• **対象レコード**
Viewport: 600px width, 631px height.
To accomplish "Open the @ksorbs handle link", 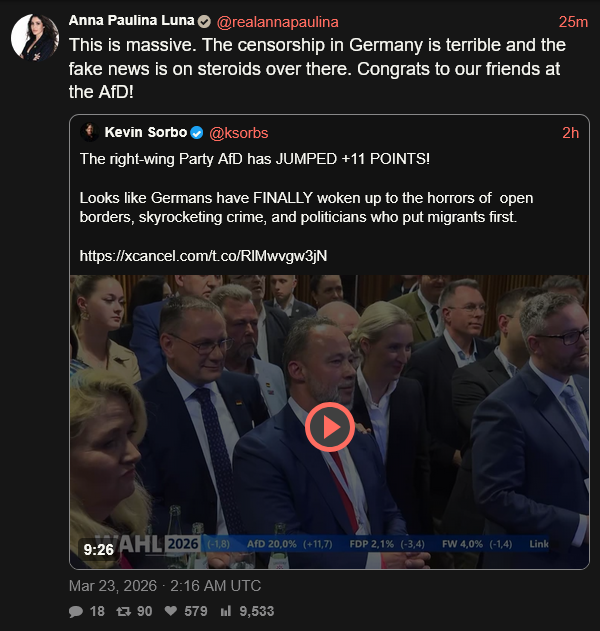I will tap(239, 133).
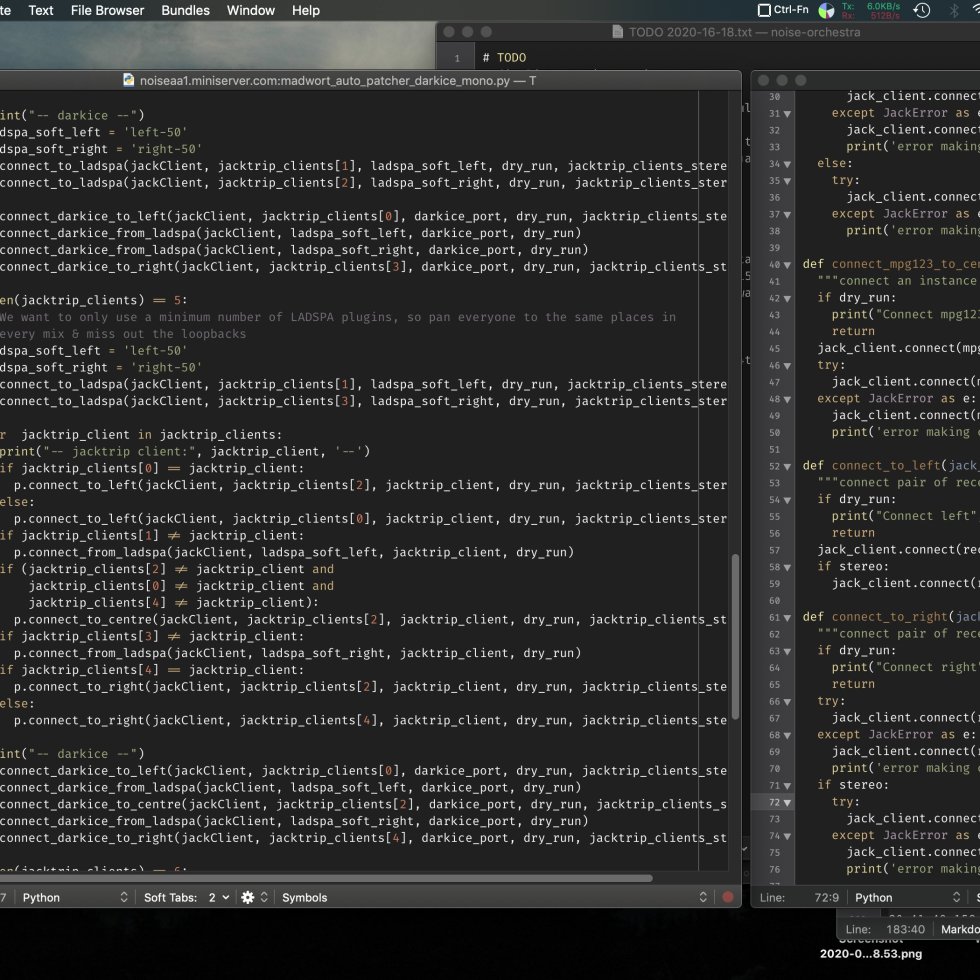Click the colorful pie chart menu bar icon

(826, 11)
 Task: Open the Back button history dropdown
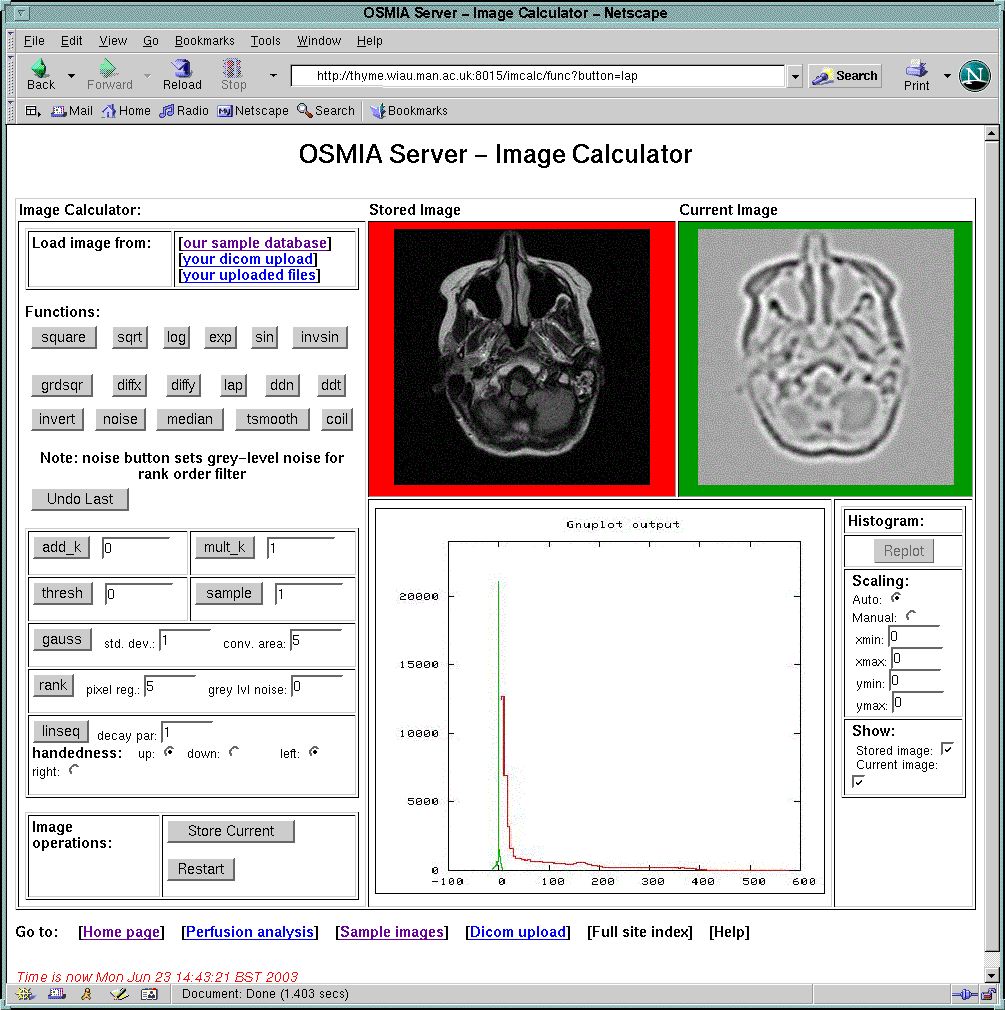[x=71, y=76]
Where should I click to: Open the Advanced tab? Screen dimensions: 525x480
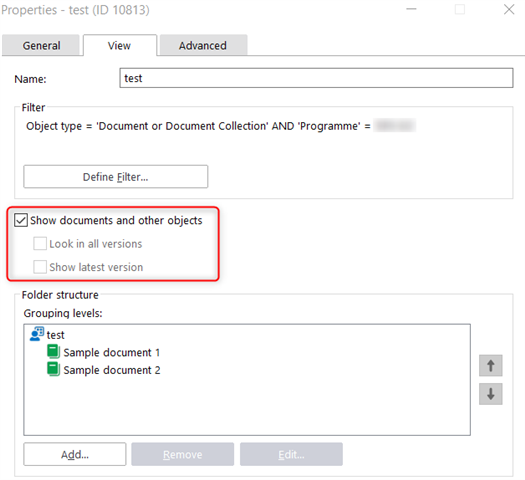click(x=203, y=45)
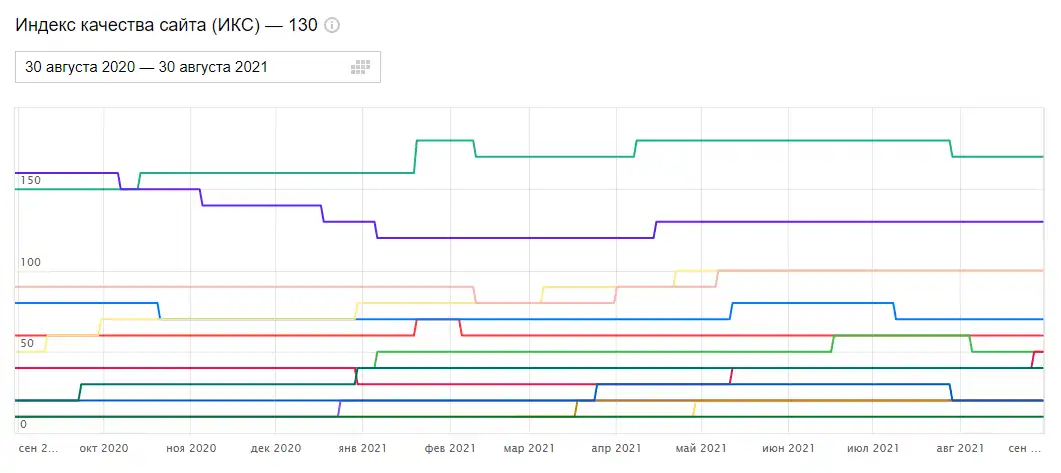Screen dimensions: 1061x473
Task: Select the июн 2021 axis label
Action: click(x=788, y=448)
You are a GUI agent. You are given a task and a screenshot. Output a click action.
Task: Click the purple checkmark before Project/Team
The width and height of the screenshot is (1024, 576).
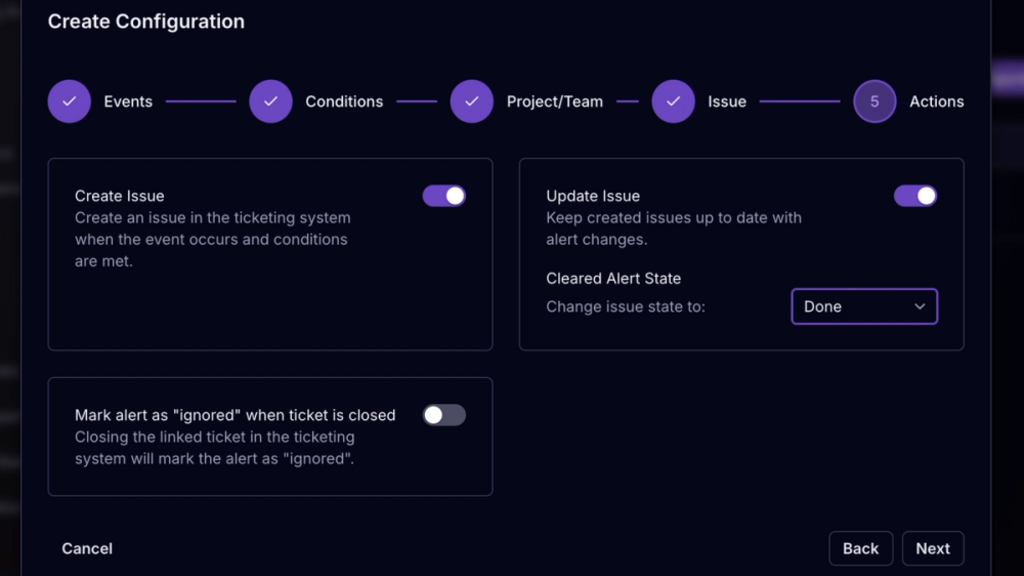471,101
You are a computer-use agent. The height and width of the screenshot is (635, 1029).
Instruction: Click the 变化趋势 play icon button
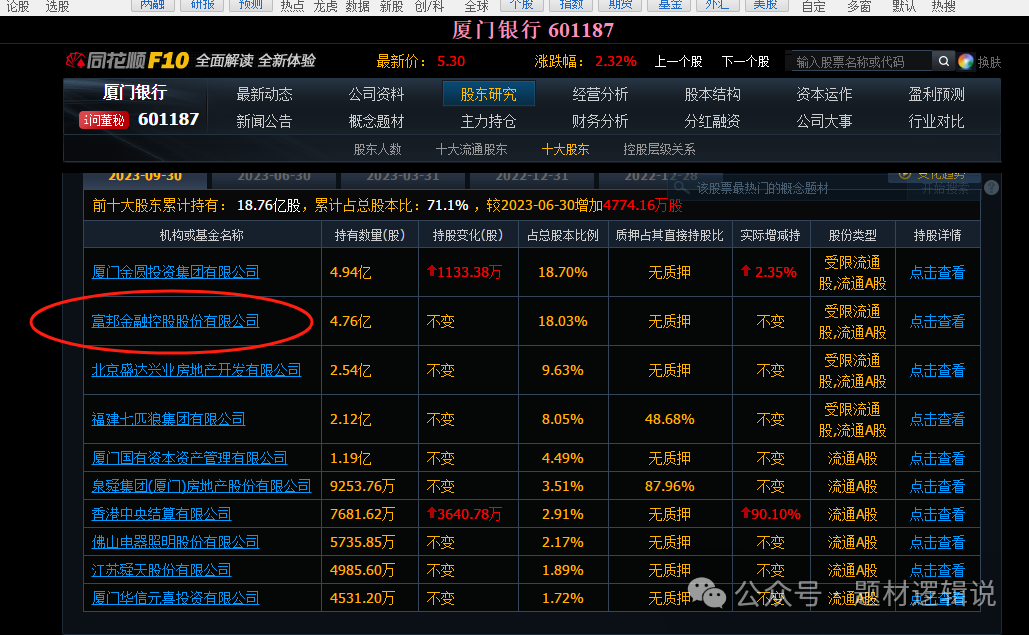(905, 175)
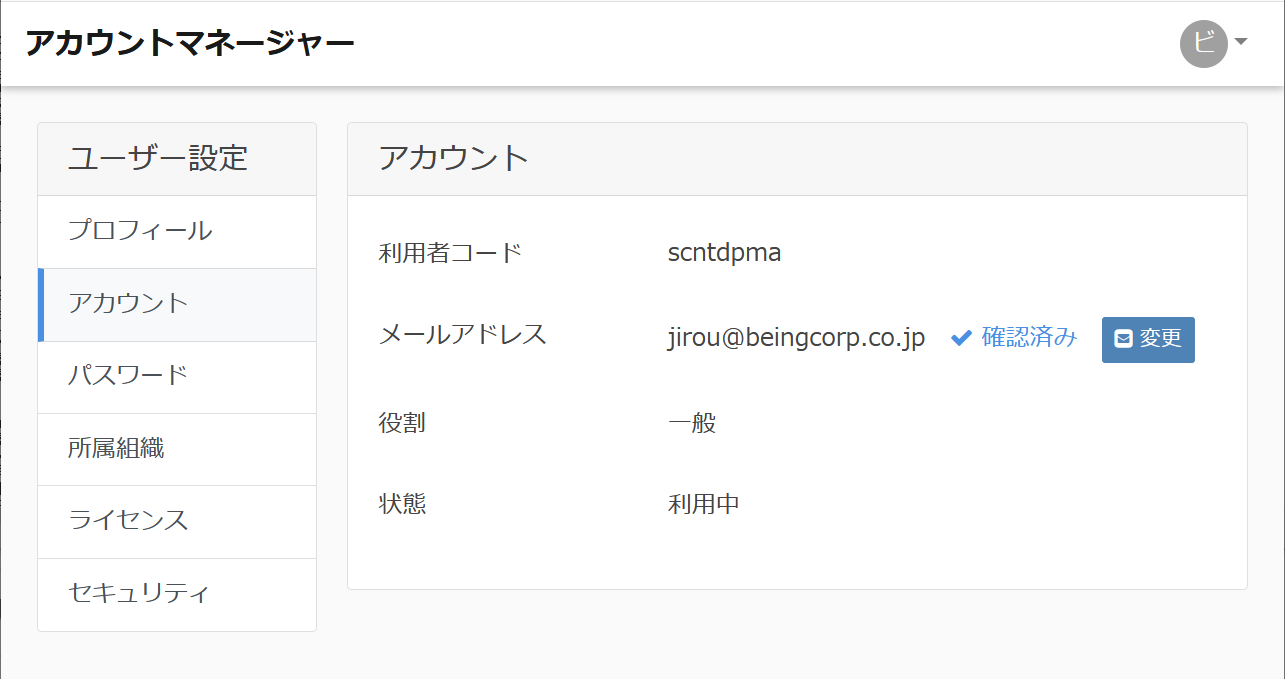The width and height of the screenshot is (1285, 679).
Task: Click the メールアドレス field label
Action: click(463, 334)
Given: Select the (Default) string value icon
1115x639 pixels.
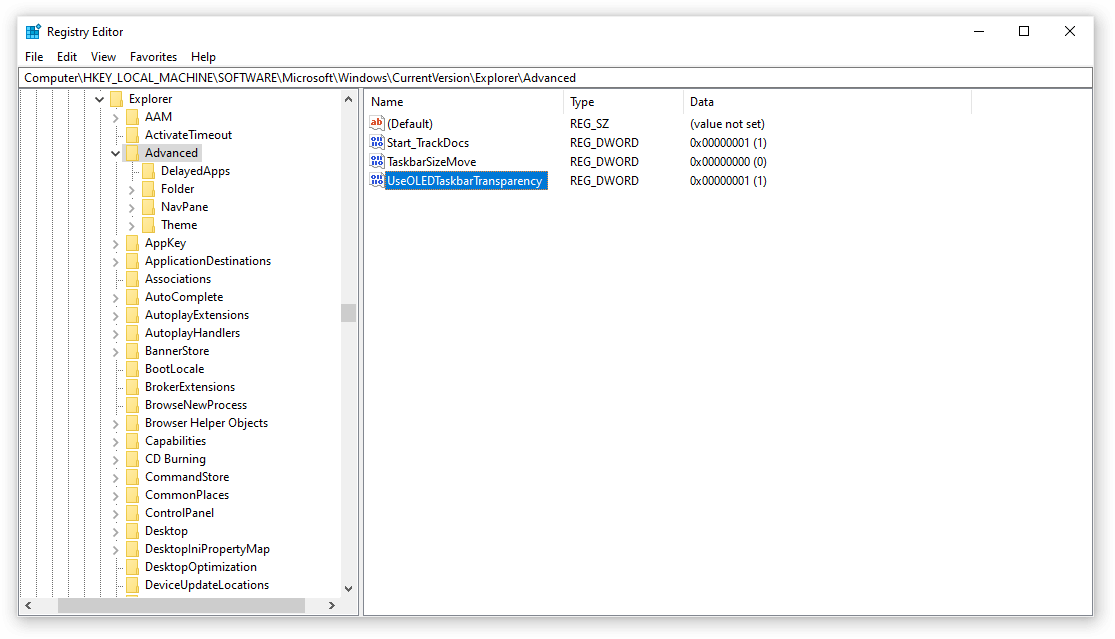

• **タスク内容**
「Given: Select the (Default) string value icon」を含む行からレコードの最後の行までを、1行につき1つの文字列とするJSON配列の形で書き出してください。空行と画像は含めないでください。

• **解答例**
[
  "Given: Select the (Default) string value icon",
  "1115x639 pixels."
]